Text section:
3 College Comforts, According To A Recent College Graduate

Incoming seniors, enjoy it while it lasts.

3 College Comforts, According To A Recent College Graduate
Student Advisor

If you’re an average college student, then you know only too well the struggles of tests, essays and group projects. Graduation probably can’t seem close enough. However, take it from a recent college graduate: life beyond the commencement ceremony isn’t as effortless as you might imagine, at least not for the first few months. While you might have only had a taste of adulthood at the beginning of your college journey, post-graduation offers the entire course.

Every stage has pros and cons, of course, but savor a few comforts of college while they are still familiar and available.

1. The routine.

From your class schedule to class route, the average college student is no stranger to a daily routine. For some of us, “switching it up” could even mean just taking a different staircase, but your destination remains the same. Unless a class gets cancelled, you probably see and come to expect the same sights on rotating days, including the same buildings and bustling students. Then in class itself, even if the material or chapter advances, the overall subject becomes no different. Add the extracurricular activities and regular meetings as well, and your typical college student pretty much lives around the clock.

Sure, this kind of monotony can get tiring after the first week. Having to schedule time for both study and play might also seem like an unfair hassle. After all, seasonal breaks feel so restful because neither alarm clocks nor academic responsibilities control us for at least a week. However, if you don’t yet have a set job or plan for after graduation, a lack of routine might leave you feeling lost. Almost every position offers a set schedule, but that gap in between college and career can make even the least nostalgic graduate miss the first day of senior or even freshman year.

2. The people.

Depending on your class sizes, you might not become friends or acquaintances with everyone else on the roster. However, it only takes a few days after everyone finalizes regular seating to notice and anticipate the students who sit near you. The first day of class might only include a little friendly conversation, but your deskmate could become the only reason you survive or attend that period. By the time you prepare yourself for the next semester’s change of classes and, therefore, classmates, you have likely already exchanged all the necessary contact information. Then you can start the process all over again, maybe even with some familiar faces from the same major.

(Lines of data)
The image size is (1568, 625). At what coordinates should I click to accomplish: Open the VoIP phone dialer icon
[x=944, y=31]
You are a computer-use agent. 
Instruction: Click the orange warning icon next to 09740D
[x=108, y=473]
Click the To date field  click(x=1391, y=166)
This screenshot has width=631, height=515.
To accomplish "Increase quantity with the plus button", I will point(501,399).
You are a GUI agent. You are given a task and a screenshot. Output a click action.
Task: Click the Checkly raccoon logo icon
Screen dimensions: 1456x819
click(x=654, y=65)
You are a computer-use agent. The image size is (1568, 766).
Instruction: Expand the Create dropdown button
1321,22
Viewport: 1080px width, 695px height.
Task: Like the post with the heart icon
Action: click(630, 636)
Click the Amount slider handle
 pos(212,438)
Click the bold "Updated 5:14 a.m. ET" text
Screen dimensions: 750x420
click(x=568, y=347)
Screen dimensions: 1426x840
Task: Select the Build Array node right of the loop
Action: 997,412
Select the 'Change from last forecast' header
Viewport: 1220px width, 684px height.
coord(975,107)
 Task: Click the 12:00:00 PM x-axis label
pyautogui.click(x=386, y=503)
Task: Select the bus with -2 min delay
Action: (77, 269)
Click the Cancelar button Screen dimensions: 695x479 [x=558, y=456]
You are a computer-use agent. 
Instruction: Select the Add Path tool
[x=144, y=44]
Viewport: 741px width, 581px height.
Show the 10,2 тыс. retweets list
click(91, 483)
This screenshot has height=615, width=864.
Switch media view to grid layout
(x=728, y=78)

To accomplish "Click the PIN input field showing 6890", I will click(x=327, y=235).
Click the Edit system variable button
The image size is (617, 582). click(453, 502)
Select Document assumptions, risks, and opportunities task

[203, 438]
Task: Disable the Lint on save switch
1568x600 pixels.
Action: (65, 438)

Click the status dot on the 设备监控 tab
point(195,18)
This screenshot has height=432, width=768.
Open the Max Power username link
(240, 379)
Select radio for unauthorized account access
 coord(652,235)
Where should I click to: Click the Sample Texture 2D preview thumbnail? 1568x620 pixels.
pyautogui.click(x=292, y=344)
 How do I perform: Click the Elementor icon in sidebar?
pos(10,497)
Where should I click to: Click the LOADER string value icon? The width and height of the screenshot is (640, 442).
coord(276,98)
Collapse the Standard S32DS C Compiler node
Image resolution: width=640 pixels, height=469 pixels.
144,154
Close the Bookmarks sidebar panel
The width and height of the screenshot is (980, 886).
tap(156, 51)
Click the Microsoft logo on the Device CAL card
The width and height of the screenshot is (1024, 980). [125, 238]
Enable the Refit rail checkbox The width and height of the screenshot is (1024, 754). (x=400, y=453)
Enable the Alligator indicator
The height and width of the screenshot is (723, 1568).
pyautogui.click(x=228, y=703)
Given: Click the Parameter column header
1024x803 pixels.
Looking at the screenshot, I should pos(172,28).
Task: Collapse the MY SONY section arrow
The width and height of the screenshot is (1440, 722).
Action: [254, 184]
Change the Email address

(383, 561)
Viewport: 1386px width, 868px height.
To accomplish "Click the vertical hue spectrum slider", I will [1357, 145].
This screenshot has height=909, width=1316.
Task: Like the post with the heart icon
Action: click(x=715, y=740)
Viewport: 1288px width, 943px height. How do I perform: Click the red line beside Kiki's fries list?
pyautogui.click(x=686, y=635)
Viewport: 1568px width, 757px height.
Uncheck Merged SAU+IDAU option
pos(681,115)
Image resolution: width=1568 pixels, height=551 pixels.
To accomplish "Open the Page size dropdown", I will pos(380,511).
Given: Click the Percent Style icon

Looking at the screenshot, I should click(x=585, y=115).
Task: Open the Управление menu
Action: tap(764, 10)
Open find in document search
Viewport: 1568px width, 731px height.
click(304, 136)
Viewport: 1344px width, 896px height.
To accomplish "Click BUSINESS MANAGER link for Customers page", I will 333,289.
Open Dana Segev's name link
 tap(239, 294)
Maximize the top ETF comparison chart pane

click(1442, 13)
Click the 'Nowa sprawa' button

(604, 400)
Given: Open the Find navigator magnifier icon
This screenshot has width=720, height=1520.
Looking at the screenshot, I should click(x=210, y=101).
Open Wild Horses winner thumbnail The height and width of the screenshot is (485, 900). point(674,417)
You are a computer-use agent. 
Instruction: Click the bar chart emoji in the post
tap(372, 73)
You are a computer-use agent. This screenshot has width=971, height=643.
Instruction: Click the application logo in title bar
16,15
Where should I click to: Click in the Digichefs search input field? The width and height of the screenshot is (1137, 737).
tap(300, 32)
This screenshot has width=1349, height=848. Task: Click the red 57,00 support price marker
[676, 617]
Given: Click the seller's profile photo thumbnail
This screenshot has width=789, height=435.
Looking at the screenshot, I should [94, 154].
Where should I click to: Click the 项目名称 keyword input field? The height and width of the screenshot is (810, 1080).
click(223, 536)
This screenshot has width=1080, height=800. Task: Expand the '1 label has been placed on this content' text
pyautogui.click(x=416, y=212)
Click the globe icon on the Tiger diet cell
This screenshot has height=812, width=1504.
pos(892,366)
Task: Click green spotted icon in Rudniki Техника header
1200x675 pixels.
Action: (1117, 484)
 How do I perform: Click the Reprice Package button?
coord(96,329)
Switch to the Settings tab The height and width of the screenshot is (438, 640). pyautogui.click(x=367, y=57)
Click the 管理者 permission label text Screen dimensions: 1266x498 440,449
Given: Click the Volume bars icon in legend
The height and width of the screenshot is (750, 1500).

Written instruction: From the article on college comforts, reproduce word for word the passage that starts with "1. The routine." and ends after "around the clock.".

Result of the exercise:
1. The routine.

From your class schedule to class route, the average college student is no stranger to a daily routine. For some of us, “switching it up” could even mean just taking a different staircase, but your destination remains the same. Unless a class gets cancelled, you probably see and come to expect the same sights on rotating days, including the same buildings and bustling students. Then in class itself, even if the material or chapter advances, the overall subject becomes no different. Add the extracurricular activities and regular meetings as well, and your typical college student pretty much lives around the clock.